**Excerpt provided**
START
Having withstood the Great Kanto Earthquake of 1923 with no casualties, and bounced back into service just two days after a 1945 firebomb destroyed its two domes and top floor, the red-brick building faced what may have been its greatest threat in the postwar years, when it was an oft-debated target for the wrecking ball amid shortsighted development schemes. Thankfully the structure prevailed, leaving this capital with a distinguished piece of its architectural legacy intact. Far from a mere transit point, today it's an attraction in its own right, with a mind-boggling array of food and shopping options located within the ticket gates. One can only imagine what the next 100 years will bring.
END
**Records shown**
START
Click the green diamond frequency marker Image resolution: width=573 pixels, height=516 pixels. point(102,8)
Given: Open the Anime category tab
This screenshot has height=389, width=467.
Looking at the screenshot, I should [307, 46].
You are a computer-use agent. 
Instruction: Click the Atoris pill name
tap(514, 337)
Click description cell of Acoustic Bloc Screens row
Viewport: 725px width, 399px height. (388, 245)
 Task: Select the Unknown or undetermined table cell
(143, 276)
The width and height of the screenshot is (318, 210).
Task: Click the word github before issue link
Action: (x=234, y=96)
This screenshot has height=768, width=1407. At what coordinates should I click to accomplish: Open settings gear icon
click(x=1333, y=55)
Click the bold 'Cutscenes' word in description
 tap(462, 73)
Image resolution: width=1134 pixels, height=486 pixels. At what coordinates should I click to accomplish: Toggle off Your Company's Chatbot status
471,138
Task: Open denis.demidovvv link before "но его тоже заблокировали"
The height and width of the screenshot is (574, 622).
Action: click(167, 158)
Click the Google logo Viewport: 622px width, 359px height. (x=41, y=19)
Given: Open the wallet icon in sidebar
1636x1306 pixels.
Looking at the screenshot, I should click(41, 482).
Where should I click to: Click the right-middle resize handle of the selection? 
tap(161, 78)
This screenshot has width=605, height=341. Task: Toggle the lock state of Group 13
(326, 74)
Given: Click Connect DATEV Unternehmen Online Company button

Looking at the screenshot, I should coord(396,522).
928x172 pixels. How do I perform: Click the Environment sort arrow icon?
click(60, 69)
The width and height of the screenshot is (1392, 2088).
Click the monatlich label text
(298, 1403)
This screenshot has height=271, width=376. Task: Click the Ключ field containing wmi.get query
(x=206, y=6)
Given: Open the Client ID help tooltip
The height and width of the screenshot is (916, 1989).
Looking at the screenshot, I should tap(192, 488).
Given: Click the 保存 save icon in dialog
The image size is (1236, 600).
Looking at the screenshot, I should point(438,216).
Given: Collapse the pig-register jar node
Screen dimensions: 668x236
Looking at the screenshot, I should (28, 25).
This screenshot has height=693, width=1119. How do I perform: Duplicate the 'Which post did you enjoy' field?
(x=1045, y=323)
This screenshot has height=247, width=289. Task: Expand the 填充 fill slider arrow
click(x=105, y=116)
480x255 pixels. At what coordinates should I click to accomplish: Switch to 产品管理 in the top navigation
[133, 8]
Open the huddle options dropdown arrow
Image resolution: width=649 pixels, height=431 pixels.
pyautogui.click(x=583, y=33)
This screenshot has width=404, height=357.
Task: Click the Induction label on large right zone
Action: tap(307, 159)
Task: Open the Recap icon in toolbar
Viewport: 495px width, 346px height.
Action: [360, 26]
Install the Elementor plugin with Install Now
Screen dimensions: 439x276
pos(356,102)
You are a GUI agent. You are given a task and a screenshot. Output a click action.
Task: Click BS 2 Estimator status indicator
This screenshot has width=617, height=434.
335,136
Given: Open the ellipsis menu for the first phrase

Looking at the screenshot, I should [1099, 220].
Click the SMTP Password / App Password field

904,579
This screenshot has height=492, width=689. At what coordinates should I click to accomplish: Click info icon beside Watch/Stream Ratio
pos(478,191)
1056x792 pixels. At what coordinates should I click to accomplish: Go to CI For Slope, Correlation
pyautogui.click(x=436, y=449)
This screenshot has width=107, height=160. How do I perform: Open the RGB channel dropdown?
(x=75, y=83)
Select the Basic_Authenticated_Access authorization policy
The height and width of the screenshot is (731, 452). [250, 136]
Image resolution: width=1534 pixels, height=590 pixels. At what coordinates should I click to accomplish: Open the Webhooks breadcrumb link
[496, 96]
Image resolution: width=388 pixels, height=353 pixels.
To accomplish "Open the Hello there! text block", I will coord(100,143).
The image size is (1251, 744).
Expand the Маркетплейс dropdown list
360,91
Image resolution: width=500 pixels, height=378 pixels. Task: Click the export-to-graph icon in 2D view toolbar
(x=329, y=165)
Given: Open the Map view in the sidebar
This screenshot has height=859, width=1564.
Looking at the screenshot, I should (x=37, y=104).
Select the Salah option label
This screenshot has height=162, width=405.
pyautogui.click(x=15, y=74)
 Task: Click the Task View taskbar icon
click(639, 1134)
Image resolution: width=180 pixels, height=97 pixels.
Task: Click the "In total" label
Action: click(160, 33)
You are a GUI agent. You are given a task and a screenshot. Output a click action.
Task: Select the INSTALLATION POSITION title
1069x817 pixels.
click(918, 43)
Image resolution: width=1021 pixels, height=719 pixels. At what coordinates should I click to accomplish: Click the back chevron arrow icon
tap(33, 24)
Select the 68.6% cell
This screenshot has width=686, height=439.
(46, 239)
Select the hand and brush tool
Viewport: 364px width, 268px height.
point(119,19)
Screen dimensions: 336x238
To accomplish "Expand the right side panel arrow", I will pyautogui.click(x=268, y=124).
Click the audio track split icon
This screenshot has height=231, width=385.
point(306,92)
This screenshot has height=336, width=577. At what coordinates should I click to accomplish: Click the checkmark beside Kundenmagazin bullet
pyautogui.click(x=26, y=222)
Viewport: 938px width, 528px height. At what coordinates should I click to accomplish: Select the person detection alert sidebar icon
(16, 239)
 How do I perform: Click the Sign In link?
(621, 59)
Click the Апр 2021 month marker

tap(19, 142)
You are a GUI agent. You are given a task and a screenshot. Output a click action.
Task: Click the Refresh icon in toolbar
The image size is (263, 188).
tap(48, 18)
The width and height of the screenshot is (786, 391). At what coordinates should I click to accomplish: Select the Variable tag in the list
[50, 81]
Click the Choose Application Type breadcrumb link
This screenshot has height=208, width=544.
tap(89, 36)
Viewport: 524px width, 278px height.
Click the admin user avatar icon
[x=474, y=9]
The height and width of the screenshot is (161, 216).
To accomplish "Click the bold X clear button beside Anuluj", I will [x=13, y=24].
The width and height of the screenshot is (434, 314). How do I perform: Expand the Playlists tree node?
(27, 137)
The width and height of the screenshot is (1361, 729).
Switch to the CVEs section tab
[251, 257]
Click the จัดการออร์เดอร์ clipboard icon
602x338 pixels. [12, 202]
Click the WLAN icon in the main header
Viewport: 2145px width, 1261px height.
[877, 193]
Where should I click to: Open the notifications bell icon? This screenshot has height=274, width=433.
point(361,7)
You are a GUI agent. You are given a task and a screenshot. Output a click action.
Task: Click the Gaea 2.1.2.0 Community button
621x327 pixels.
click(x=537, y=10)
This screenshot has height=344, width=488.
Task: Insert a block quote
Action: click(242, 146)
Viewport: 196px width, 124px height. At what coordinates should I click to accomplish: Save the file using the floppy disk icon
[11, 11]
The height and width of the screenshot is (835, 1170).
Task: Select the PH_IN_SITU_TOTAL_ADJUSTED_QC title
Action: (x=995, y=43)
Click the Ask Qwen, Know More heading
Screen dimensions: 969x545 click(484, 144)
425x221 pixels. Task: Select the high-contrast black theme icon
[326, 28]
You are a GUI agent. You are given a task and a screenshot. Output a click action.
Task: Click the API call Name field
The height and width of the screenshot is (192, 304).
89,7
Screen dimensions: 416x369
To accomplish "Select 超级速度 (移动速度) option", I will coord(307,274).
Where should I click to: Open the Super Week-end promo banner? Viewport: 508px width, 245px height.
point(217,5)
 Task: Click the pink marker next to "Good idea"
END
Reproduce the passage about the red-brick building word for word, starting at "Having withstood the" and ending at "years will bring.".

Having withstood the Great Kanto Earthquake of 1923 with no casualties, and bounced back into service just two days after a 1945 firebomb destroyed its two domes and top floor, the red-brick building faced what may have been its greatest threat in the postwar years, when it was an oft-debated target for the wrecking ball amid shortsighted development schemes. Thankfully the structure prevailed, leaving this capital with a distinguished piece of its architectural legacy intact. Far from a mere transit point, today it's an attraction in its own right, with a mind-boggling array of food and shopping options located within the ticket gates. One can only imagine what the next 100 years will bring.